Woman, as Beauvoir depicts her, is not just man's Other, she is his inferior Other: "The relation of the two sexes is not like that of two electrical poles, for man represents both the positive and the neutral, so that in French [as in English] one says "men" to designate human beings . . . He is the Subject, he is the Absolute – she is the Other" (TSS xxi). Whereas Sartre argues that by returning the look one can always turn the tables on the Other, Beauvoir suggests that what distinguishes the situation of woman is precisely her inability to do so. "No subject," she observes, "immediately and voluntarily affirms itself as the inessential," thus the question is "from whence comes this submission in women?" (TSS xxiv).

In answering this question Beauvoir offers us a series of descriptions of how women come to exist in the mode of inferiority and to subsume it into forms of subjectified feminine subjectivity. If "not every female human being is necessarily a woman" (TSS xix), then we need to grasp the processes through which "one becomes one" as not only the exercise of power upon and its transmission through the subject, but also as it is interiorized, taken up, and lived. It is here that the panopticisms of daily life and the "interior" experiences of shame they induce are crucial.

Objectives:
1: In the passage on Beauvoir, what does man represent that makes the relation of the sexes unlike that of two electrical poles?
2: Please pick up the passage on Beauvoir after its final sentence and continue it.

Record set:
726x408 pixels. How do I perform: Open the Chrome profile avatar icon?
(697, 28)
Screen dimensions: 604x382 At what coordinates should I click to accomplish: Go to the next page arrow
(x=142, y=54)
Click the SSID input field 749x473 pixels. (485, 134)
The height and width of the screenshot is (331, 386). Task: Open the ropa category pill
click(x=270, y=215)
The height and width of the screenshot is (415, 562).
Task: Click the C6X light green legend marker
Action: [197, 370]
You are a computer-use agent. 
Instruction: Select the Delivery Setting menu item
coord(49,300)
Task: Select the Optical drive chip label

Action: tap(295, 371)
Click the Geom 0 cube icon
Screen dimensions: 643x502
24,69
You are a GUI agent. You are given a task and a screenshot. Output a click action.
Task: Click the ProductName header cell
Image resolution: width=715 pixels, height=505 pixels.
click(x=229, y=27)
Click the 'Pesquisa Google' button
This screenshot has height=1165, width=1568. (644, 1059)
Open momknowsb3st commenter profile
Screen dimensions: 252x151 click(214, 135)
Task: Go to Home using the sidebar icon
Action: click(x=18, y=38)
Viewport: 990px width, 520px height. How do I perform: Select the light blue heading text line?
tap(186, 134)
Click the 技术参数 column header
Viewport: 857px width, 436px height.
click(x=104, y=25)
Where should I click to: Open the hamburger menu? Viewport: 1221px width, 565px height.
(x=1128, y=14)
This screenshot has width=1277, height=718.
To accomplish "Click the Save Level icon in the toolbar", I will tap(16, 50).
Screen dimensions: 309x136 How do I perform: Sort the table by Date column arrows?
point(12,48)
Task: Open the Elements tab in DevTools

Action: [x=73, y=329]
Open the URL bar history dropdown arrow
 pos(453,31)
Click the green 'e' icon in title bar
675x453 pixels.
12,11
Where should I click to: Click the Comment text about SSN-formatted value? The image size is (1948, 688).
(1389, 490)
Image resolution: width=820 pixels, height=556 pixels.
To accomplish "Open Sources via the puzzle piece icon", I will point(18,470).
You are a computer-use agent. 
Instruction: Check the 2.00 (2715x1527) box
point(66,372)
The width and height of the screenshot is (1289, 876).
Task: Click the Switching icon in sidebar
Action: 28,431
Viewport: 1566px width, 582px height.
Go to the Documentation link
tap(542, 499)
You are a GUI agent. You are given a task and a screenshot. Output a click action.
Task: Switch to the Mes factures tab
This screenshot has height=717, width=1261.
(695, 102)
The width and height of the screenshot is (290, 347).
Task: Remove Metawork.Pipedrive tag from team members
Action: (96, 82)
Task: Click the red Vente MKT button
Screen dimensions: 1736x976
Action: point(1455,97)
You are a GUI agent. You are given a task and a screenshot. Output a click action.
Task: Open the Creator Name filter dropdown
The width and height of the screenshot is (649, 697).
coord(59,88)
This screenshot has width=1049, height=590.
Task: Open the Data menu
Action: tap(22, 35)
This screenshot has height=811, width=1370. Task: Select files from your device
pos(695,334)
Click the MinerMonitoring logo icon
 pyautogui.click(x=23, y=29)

Responses to the tasks:
1: Both the positive and the neutral.

2:
Beauvoir begins by describing the multitude of small disciplines to which female children are often subjected and which still today induce passivity, timidity, and physical self-constraint.[10] But she suggests that it at puberty that more profound experiences of shame usually begin. At that time, a girl often becomes the object of stares, whistles, derogatory remarks on the street (and at school in coeducational systems) and, simultaneously, is required to hide from view the newly acquired "secret" of menstruation. In the experience of menstruation (at least in Western society) a young woman's profound sense of herself as not only the Other but as the inferior Other is dramatically discovered. She must ensure that she does not appear soiled in public; must learn discreetly to dispose of bloodied pads, tampons and clothing; is warned that she might give away her "condition" by the smell of menstrual blood should she not keep herself sufficiently clean.[11]

In such ways, a young woman learns how to develop those practices of self-surveillance and self-discipline that Foucault attributes to the panoptic gaze. But they are not the direct effect of the gaze itself, so much as of the shame with which it forces her to see "herself." Shame, as what we might call a primary structure of a woman's lived experience, extends far beyond her relationship to menstruation, and it becomes integral to a generalized sense of inferiority of the feminine body-subject. A woman, Beauvoir writes, "is her body; but her body is something other than herself" (TSS 29).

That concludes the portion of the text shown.